Is Tether’s $1B Ethereum mint early signal for stronger Q2 activity?

Investors closely monitor the movement of stablecoin flows across Layer-1s.

The idea is simple: More liquidity means more opportunities for capital rotation. More importantly for DeFi, it reinforces a chain’s role as a settlement layer, solidifying its position as a key infrastructure for decentralized transactions.

DeFiLlama data indicates a similar trend unfolding currently. The supply of $USDT is almost evenly split between Ethereum (44.34%) and Tron (45.57%), with a very narrow gap between the two.

In this context, Tether minting $1 billion $USDT on Ethereum [$ETH] significantly shifts liquidity weight back towards $ETH rails.


Source: DeFiLlama

As a result, the monthly supply growth of $USDT on TRON [TRX] has increased by 0.44% compared to Ethereum’s 3.19%, further narrowing the gap. However, the real indicator lies in on-chain activity.

AMBCrypto recently highlighted that Ethereum witnessed over 200 million in transaction volume in Q1, marking its busiest quarter yet.

Looking at stablecoin flows, this is not an isolated incident. USDC usage on Ethereum reached an all-time high in March, with monthly volume exceeding $1.8 trillion, while Tether’s USAT experienced a 714% market cap surge in a single month.

In essence, robust stablecoin inflows have directly contributed to Ethereum’s on-chain activity.

This leads us to the $1 billion recently minted by Tether.

Could this be an early signal of a similar network shift for Ethereum’s Q2 usage, further solidifying its position in the DeFi ecosystem? Notably, considering broader factors, the impact seems to extend beyond just DeFi.

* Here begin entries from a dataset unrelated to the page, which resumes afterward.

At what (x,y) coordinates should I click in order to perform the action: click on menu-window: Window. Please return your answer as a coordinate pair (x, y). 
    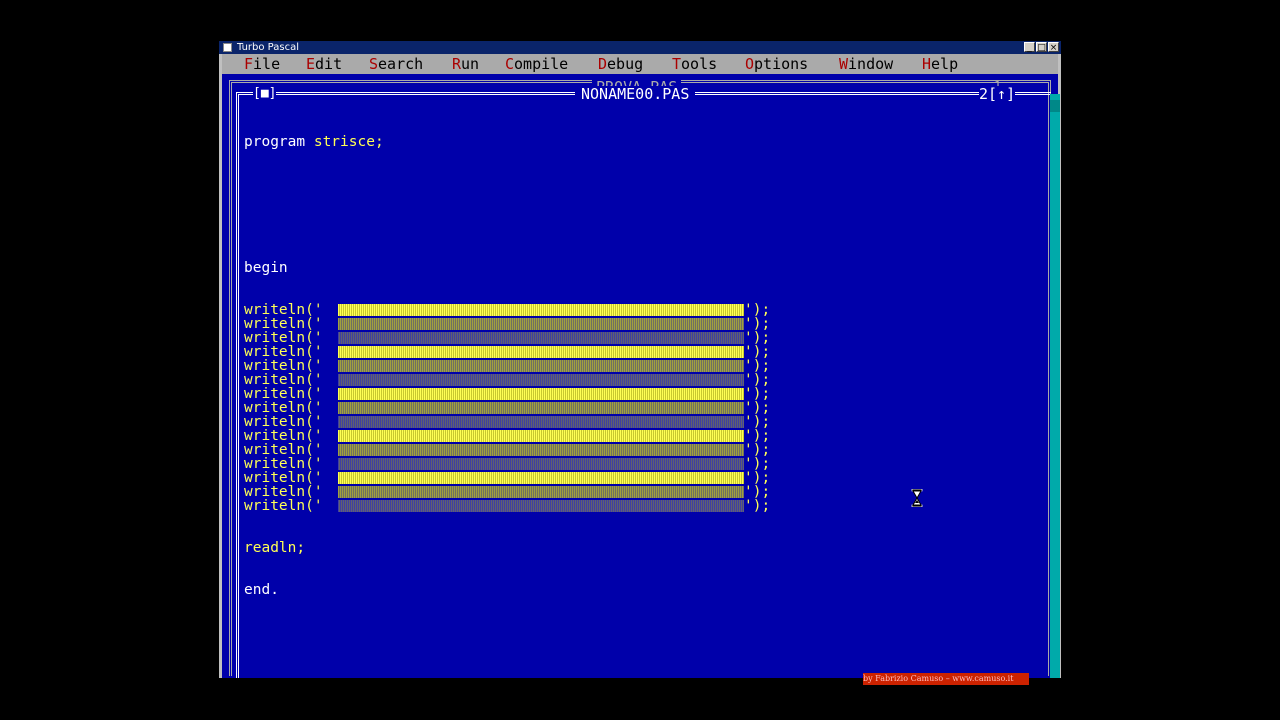
    Looking at the image, I should click on (866, 64).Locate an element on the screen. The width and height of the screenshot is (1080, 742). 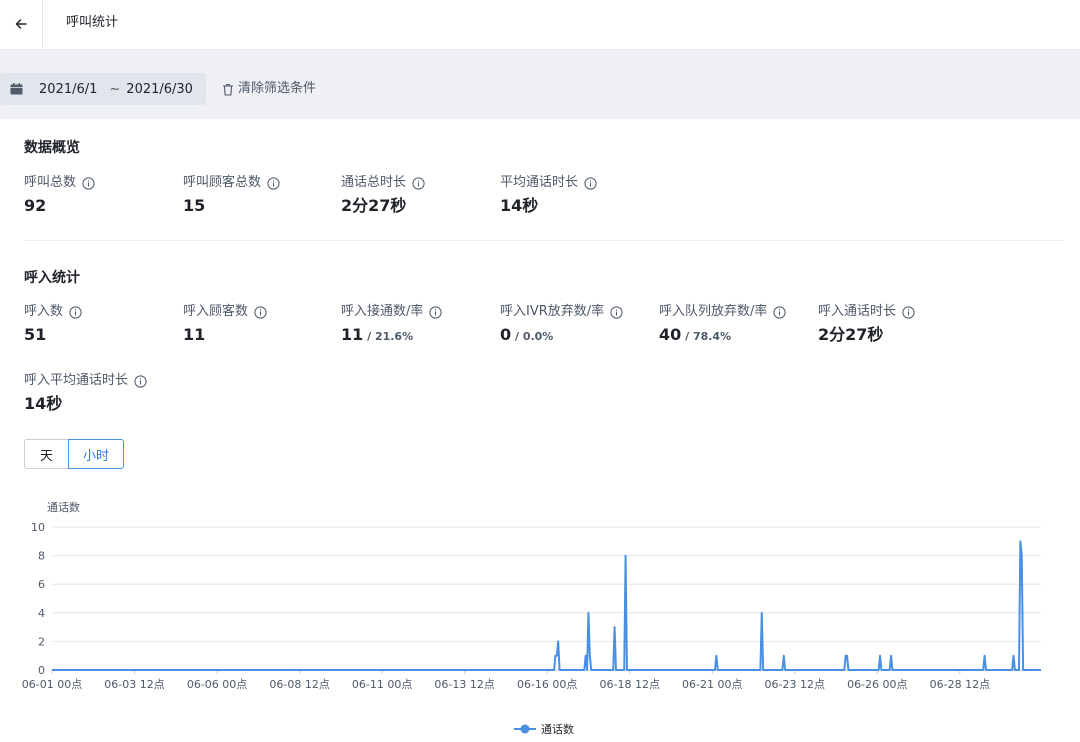
metric-value: 0 / 0.0% is located at coordinates (562, 336).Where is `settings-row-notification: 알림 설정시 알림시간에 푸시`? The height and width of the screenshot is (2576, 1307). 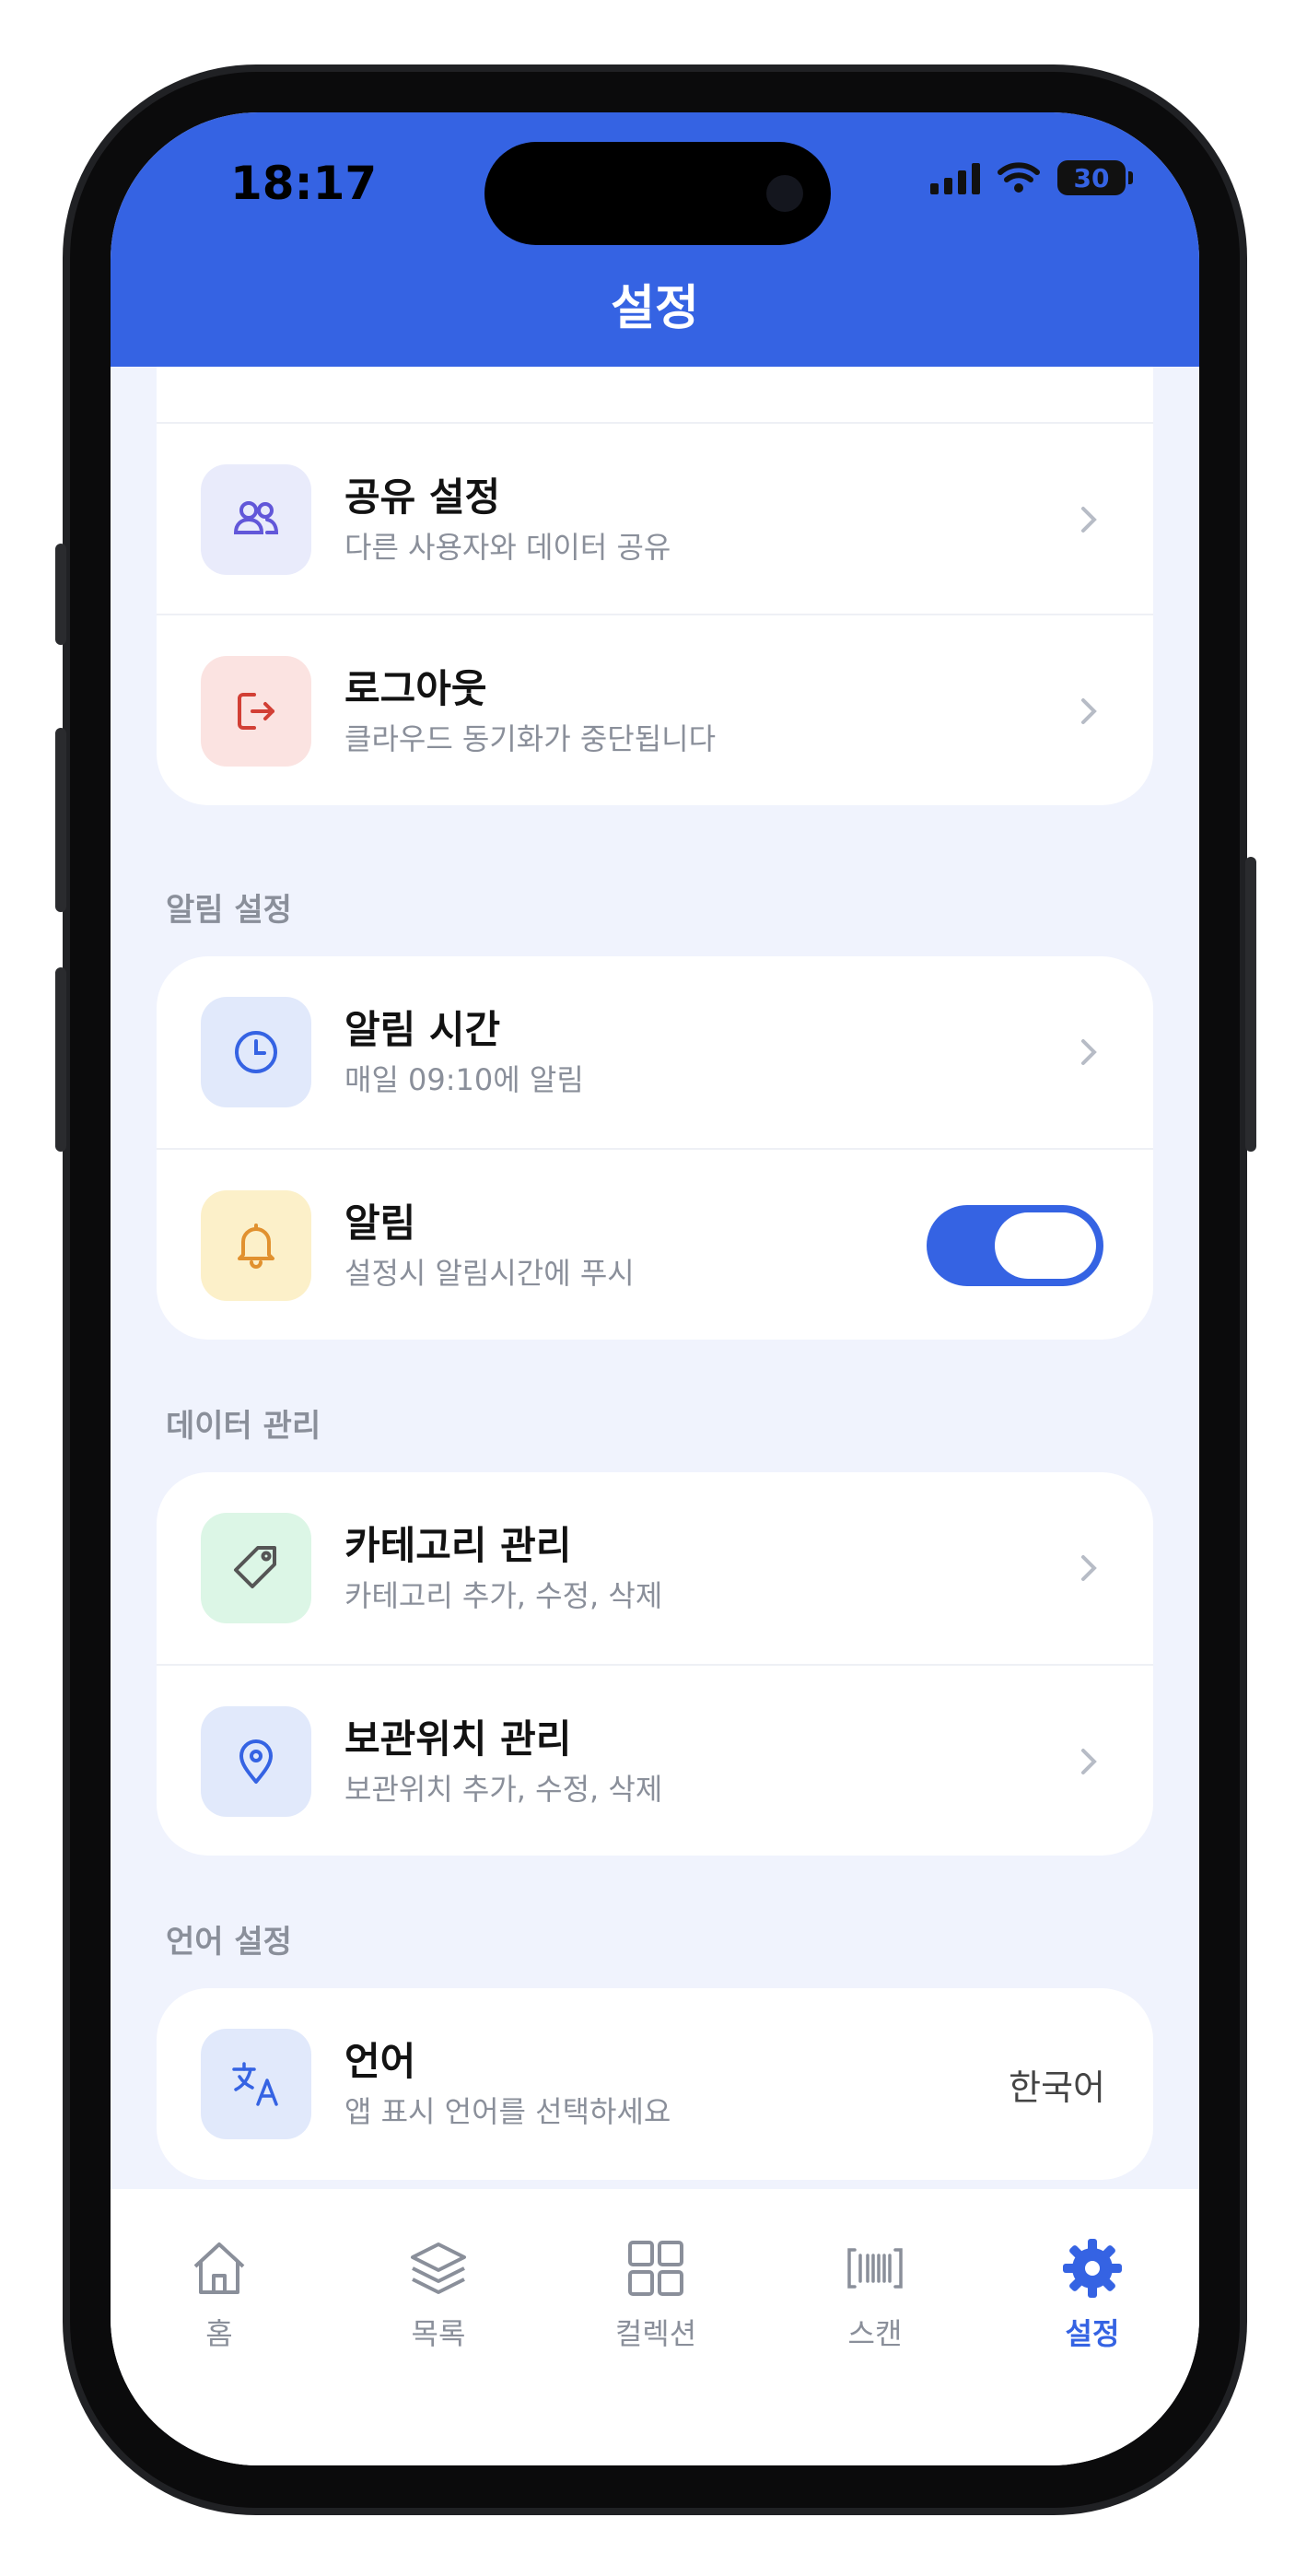
settings-row-notification: 알림 설정시 알림시간에 푸시 is located at coordinates (655, 1244).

Stablecoin Inflows Bolster Ethereum’s Market Position

The rally in March may be setting a clear path for Ethereum’s future trajectory.

At a macro level, the volatility linked to the Iran-U.S. conflict continues to keep investors cautious, prolonging the risk-off sentiment witnessed earlier in the quarter.

Despite this, Ethereum concluded March with significant stablecoin inflows, with nearly 35% of the network’s 200 million transaction volume occurring in that month alone.

These inflows have implications beyond on-chain metrics. As shown in the chart below, March was Ethereum’s only bullish month in Q1, with $ETH delivering a 6.97% monthly ROI.

The key point to note is that this performance was almost 3.8 times higher than Bitcoin’s $BTC, following two consecutive months of $ETH underperforming $BTC.


Source: Coinglass

Essentially, stablecoin flows not only boosted DeFi activity but also translated into technical strength. The $ETH/$BTC ratio closed March with a 5.15% increase, marking its strongest monthly move since August 2025. According to AMBCrypto, Tether’s $1 billion $USDT mint on Ethereum begins to hold significance beyond mere liquidity growth.

If this trend persists, it could pave the way for a similar outperformance in April, with robust stablecoin inflows continuing to directly impact Ethereum’s on-chain activity and relative strength against Bitcoin.


Final Summary

  • Stablecoin liquidity is returning to Ethereum, reinforcing its position as the primary settlement layer and boosting on-chain activity.
  • March showcased liquidity translating into performance, with strong stablecoin inflows aligning with $ETH’s outperformance versus Bitcoin, a trend that could extend into April.